The objective is to present a new methodology to assess quantitatively the impact of bar removal on the anterior chest wall, among patients with pectus excavatum who have undergone the Nuss procedure, and present a preliminary study using this methodology.
We propose to acquire, for each patient, the surface of the anterior chest wall using a three-dimensional laser scanner at subsequent time points (short term: before and after surgery; long term: follow-up visit, 6months, and 12months after surgery). After surfaces postprocessing, the changes are assessed by overlapping and measuring the distances between surfaces. In this preliminary study, three time points were acquired and two assessments were performed: before vs after bar removal (early) and before vs 2-8weeks after bar removal (interim). In 21 patients, the signed distances and volumes between surfaces were computed and the data analysis was performed.
This methodology revealed useful for monitoring changes in the anterior chest wall. On average, the mean, maximum, and volume variations, in the early assessment, were -0.1±0.1cm, -0.6±0.2cm, and 47.8±22.2cm, respectively; and, in the interim assessment, were -0.5±0.2cm, -1.3±0.4cm, and 122.1±47.3cm, respectively (p<0.05). Data analysis revealed that the time the bar was in situ was inversely and significantly correlated with postretraction and was a relevant predictor of its decrease following surgery (p<0.05). Additionally, gender and age suggested influencing the outcome.

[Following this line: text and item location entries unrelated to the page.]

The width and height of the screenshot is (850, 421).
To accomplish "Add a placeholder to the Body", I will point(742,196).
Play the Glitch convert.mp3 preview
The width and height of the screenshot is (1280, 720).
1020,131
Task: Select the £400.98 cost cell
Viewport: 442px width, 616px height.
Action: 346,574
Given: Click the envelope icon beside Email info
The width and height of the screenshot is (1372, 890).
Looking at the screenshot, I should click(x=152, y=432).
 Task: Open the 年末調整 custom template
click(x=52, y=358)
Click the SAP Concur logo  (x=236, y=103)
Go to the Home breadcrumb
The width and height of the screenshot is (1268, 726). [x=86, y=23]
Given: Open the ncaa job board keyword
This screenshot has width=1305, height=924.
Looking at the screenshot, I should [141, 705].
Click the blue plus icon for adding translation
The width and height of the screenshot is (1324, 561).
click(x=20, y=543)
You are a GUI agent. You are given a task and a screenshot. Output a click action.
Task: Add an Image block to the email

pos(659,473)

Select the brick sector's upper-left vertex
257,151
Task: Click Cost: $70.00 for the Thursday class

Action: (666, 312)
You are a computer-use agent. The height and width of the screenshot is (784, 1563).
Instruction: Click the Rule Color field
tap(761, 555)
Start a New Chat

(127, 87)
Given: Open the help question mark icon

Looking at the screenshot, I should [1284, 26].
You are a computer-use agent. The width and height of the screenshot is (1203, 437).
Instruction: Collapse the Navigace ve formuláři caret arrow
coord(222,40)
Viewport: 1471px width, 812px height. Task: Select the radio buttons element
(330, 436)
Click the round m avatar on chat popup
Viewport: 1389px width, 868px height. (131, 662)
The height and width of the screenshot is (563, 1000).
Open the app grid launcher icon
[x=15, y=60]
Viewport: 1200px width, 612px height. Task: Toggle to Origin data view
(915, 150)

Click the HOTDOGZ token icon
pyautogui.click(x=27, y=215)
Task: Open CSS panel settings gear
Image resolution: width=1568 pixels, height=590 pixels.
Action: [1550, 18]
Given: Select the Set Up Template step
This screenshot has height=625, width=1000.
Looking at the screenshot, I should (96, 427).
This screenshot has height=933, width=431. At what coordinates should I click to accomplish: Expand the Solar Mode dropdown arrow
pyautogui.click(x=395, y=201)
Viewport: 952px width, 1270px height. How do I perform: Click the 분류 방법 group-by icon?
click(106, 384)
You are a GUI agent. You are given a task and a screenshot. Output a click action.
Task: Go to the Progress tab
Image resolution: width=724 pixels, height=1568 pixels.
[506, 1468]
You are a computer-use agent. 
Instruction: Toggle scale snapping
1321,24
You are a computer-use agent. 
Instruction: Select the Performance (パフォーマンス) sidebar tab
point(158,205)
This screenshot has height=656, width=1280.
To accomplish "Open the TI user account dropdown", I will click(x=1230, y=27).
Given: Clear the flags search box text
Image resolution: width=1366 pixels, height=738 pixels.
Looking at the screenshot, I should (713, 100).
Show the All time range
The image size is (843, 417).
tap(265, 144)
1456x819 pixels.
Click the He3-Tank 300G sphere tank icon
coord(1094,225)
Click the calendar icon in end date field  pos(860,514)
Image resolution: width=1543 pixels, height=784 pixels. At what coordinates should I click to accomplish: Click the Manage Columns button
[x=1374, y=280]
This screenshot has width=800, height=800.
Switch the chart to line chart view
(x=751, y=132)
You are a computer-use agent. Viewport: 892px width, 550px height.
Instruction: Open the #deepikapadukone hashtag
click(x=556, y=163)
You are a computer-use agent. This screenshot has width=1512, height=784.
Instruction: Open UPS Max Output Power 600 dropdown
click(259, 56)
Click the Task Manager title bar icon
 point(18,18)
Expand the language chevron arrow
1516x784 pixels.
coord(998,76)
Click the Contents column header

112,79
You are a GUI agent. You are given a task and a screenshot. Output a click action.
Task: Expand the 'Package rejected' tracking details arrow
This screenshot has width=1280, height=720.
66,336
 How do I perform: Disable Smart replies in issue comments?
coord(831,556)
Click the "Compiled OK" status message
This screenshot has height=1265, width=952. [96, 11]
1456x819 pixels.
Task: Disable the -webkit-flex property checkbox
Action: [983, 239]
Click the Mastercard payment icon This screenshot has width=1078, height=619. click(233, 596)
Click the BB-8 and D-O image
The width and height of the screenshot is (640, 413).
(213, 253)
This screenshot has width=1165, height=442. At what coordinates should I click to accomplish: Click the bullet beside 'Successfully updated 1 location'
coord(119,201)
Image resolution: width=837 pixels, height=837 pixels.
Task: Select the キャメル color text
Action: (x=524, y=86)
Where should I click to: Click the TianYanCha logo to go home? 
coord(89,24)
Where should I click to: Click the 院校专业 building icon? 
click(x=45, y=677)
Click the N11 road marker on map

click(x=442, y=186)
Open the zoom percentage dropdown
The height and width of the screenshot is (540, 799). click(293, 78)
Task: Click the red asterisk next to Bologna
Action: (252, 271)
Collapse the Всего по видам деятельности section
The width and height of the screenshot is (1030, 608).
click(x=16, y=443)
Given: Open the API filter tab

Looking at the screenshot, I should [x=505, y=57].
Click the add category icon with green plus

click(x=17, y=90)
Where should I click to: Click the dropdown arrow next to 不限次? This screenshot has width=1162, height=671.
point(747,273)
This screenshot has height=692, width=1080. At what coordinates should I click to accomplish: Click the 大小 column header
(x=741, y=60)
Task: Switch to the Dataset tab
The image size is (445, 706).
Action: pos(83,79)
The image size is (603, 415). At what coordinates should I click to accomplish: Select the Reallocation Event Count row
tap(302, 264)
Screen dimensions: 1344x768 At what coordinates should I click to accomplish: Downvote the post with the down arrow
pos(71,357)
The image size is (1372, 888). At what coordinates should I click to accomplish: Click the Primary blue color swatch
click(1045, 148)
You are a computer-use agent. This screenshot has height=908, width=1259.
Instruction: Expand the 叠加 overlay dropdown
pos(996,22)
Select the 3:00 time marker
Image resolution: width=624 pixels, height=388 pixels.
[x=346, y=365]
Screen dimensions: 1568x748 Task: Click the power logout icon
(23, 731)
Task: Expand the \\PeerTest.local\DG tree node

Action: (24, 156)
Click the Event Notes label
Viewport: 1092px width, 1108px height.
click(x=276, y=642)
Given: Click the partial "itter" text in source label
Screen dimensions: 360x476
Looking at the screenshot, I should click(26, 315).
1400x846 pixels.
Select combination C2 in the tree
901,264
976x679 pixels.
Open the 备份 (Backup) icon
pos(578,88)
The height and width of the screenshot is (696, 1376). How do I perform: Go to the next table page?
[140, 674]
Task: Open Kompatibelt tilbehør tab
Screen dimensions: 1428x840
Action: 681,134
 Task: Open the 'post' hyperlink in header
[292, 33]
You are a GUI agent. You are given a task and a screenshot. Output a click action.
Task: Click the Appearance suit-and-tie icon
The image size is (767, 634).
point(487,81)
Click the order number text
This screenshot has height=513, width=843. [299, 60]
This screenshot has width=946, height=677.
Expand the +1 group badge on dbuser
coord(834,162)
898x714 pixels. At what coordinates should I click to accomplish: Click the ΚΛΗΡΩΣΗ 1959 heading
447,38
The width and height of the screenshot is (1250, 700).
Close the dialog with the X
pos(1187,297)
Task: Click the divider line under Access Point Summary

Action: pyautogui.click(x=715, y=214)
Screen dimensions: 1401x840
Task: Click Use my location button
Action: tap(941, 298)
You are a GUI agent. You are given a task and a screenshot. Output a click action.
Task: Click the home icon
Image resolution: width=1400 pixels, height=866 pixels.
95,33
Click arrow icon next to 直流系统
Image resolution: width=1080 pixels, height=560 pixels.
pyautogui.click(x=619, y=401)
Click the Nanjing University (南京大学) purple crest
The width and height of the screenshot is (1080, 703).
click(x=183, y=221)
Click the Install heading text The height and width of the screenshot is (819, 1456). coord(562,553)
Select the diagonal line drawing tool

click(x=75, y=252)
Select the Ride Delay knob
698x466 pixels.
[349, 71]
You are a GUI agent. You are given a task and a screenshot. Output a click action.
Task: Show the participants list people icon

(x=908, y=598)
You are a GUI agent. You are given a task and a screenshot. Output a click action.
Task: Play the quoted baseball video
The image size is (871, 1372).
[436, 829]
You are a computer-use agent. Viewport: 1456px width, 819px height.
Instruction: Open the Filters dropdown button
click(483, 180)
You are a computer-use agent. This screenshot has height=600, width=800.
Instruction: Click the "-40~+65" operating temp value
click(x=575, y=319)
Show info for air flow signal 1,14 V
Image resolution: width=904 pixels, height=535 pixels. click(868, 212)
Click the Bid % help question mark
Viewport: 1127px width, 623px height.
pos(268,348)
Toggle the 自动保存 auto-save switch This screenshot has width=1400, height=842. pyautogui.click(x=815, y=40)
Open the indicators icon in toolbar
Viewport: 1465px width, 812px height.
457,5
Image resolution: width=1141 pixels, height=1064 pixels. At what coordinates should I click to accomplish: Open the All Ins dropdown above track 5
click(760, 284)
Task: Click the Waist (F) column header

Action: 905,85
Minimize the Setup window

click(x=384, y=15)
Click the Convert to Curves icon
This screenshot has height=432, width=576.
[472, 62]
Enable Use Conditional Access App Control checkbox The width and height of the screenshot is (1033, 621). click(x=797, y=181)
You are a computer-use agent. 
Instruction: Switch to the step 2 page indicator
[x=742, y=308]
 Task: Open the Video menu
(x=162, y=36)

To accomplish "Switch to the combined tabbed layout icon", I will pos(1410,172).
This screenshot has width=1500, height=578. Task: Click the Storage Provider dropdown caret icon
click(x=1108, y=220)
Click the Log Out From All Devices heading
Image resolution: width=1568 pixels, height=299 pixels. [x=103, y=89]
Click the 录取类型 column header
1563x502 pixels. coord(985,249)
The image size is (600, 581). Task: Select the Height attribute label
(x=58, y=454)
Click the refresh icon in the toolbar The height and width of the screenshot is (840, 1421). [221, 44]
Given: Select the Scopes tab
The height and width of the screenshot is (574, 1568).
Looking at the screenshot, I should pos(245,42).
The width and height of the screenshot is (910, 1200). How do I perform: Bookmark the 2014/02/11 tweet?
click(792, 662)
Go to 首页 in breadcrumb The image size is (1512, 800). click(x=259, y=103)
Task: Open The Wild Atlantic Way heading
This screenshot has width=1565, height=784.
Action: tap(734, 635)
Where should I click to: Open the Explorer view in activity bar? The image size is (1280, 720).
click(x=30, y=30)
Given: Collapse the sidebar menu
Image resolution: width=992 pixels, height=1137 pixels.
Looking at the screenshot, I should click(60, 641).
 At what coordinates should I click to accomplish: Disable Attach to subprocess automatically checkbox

This methodology is novel, objective and safe, helping on follow-up of pectus excavatum patients. Moreover, the preliminary study suggests that the time the bar was in situ may be the main determinant of the anterior chest wall retraction following bar removal. Further studies should continue to corroborate and reinforce the preliminary findings, by increasing the sample size and performing long-term assessments.
III.
本研究旨在提出一种新方法,用于定量评估鸡胸患者接受努氏手术(Nuss手术)后取出钢板对前胸壁的影响,并展示使用该方法的初步研究结果。
我们建议在后续时间点(短期:手术前后;长期:术后6个月和12个月的随访),使用三维激光扫描仪获取每位患者的前胸壁表面。在对表面进行后处理后,通过重叠和测量表面之间的距离来评估变化。在这项初步研究中,获取了三个时间点的数据,并进行了两次评估:取出钢板前与取出后(早期)以及取出钢板前与取出后2 - 8周(中期)。对21例患者计算了表面之间的有符号距离和体积,并进行了数据分析。
该方法显示出对监测前胸壁变化有用。在早期评估中,平均、最大和体积变化分别为 -0.1±0.1cm、-0.6±0.2cm和47.8±22.2cm;在中期评估中,分别为 -0.5±0.2cm、-1.3±0.4cm和122.1±47.3cm(p<0.05)。数据分析显示,钢板在位时间与回缩呈显著负相关,是术后回缩减少的一个相关预测因素(p<0.05)。此外,性别和年龄似乎对结果有影响。
该方法新颖、客观且安全,有助于鸡胸患者的随访。此外,初步研究表明,钢板在位时间可能是取出钢板后前胸壁回缩的主要决定因素。进一步的研究应通过增加样本量和进行长期评估来继续证实和强化这些初步发现。